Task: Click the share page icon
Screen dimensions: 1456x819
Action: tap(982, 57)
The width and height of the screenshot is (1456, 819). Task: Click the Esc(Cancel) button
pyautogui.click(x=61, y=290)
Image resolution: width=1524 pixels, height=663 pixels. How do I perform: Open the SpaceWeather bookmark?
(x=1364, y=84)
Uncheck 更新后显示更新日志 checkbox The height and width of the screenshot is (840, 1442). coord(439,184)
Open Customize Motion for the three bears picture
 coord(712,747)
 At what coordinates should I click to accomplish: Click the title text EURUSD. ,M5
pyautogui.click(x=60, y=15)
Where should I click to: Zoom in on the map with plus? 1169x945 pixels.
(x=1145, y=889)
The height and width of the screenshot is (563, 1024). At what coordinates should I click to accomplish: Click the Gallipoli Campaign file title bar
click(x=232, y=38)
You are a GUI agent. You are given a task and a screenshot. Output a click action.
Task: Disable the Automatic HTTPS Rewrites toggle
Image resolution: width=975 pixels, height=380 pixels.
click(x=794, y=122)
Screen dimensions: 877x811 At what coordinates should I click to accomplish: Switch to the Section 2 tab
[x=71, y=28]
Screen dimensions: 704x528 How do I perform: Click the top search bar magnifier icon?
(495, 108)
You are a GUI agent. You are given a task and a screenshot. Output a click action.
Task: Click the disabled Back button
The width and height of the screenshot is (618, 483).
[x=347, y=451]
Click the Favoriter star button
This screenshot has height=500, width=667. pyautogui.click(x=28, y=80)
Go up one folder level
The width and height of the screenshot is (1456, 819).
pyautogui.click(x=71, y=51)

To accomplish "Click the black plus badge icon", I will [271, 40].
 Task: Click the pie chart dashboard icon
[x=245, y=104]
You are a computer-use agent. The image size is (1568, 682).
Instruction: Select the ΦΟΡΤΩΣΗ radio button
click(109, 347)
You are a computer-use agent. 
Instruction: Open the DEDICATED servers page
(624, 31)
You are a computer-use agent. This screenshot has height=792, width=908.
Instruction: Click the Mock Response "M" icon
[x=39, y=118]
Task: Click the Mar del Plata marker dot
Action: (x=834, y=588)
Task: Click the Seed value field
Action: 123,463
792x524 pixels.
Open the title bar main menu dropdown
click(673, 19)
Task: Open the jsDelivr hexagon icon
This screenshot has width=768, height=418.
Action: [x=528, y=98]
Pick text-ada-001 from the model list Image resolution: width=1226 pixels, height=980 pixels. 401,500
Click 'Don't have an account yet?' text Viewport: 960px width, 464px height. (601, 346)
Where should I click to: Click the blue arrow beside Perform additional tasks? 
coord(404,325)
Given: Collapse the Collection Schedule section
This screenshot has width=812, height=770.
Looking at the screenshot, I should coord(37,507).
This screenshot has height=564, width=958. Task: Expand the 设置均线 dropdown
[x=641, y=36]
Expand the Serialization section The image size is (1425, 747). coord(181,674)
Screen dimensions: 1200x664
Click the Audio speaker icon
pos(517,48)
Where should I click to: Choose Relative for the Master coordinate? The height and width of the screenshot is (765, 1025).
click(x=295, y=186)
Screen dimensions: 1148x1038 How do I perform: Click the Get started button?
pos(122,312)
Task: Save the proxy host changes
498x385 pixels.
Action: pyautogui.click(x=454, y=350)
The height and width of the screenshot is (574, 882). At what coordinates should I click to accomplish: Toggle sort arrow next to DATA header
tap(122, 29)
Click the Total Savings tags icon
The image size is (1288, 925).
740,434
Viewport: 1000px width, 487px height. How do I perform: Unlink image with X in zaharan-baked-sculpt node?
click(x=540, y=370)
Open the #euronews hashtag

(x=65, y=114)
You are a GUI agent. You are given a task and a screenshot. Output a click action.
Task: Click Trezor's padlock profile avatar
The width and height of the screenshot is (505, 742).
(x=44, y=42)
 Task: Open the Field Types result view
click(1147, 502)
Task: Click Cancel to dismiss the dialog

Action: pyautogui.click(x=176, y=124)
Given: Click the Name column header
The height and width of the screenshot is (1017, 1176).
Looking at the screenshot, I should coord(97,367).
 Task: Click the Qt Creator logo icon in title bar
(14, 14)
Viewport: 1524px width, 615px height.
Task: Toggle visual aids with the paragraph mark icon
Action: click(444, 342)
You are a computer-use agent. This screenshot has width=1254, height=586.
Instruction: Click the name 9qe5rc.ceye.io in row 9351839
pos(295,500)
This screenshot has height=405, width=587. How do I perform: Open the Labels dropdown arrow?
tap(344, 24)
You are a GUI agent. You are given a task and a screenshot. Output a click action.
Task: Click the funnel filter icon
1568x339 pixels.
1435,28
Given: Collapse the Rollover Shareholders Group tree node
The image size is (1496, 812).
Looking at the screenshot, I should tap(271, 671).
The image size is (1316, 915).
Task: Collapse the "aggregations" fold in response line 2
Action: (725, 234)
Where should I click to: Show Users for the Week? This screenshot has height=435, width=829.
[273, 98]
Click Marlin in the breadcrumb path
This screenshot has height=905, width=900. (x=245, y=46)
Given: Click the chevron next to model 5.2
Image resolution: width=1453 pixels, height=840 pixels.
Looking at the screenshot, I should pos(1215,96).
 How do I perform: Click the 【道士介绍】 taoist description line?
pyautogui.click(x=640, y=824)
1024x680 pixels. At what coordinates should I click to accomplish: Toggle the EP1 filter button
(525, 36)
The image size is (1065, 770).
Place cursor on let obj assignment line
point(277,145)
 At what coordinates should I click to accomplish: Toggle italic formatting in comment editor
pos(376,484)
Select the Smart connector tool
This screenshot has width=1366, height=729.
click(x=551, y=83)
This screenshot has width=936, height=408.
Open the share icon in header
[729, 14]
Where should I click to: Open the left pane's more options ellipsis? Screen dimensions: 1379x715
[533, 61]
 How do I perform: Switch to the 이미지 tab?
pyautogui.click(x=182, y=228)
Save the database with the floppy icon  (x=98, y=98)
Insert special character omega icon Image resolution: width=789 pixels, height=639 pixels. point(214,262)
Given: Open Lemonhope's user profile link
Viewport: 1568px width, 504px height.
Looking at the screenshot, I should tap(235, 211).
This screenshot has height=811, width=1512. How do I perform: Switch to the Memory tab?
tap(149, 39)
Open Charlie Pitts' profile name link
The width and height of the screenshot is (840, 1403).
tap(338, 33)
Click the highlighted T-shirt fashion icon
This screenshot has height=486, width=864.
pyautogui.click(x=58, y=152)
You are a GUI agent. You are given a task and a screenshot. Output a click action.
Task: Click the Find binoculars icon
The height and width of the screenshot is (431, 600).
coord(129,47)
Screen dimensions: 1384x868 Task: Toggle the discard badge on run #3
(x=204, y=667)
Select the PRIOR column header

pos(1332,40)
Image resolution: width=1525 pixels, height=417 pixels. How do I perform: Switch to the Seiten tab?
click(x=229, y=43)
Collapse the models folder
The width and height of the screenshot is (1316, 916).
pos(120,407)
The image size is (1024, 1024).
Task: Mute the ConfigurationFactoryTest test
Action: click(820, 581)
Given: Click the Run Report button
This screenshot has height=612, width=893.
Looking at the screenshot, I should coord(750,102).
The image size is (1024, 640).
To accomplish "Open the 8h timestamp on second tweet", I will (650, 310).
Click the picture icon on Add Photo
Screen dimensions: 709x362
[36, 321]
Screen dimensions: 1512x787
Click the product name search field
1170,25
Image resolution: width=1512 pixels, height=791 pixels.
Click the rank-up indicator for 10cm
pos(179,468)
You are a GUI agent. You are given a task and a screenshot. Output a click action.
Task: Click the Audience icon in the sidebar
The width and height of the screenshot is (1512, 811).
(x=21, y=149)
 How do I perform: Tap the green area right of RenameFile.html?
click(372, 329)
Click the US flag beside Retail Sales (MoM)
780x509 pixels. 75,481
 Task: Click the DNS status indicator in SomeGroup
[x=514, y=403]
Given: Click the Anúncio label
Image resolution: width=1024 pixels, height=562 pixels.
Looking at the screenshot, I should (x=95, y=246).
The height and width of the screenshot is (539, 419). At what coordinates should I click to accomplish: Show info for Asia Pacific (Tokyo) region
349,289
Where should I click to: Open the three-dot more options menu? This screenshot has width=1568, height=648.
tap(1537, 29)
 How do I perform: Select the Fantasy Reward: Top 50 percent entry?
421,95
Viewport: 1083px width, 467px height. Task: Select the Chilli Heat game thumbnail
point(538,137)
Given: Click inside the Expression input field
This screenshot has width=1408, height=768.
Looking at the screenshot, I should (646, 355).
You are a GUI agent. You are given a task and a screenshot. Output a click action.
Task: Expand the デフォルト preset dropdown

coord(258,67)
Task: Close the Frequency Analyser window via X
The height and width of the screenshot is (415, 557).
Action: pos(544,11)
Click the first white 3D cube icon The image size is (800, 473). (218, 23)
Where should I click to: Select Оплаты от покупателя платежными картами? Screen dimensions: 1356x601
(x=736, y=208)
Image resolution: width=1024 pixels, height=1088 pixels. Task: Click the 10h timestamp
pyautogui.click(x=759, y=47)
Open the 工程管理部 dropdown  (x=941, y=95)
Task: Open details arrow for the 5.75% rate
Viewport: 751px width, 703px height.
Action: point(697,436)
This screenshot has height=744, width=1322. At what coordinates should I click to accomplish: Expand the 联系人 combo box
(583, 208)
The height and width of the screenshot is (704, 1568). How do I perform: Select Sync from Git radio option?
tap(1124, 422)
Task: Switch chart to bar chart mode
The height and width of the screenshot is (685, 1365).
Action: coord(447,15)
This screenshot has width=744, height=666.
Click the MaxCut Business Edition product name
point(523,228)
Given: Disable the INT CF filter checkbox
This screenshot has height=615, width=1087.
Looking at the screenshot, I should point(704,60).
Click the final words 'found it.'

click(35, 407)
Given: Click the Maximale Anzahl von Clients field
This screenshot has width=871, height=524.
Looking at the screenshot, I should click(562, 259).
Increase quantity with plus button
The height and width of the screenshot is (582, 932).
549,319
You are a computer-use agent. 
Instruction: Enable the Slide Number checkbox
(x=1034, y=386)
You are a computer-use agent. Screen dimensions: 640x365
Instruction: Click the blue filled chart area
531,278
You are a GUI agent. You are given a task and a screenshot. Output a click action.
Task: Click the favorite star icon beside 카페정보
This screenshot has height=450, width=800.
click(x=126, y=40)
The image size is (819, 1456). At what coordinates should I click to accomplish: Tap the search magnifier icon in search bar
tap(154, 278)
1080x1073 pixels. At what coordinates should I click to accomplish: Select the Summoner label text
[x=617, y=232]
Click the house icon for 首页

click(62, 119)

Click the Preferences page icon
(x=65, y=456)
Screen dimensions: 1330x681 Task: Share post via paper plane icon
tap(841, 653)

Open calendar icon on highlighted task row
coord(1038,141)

Exercise prompt:
Gather every line in the items above that contains the string "profile". Case counts, so capitalization must match.

Task response:
Task: Click Trezor's padlock profile avatar
Given: Open Lemonhope's user profile link
Open Charlie Pitts' profile name link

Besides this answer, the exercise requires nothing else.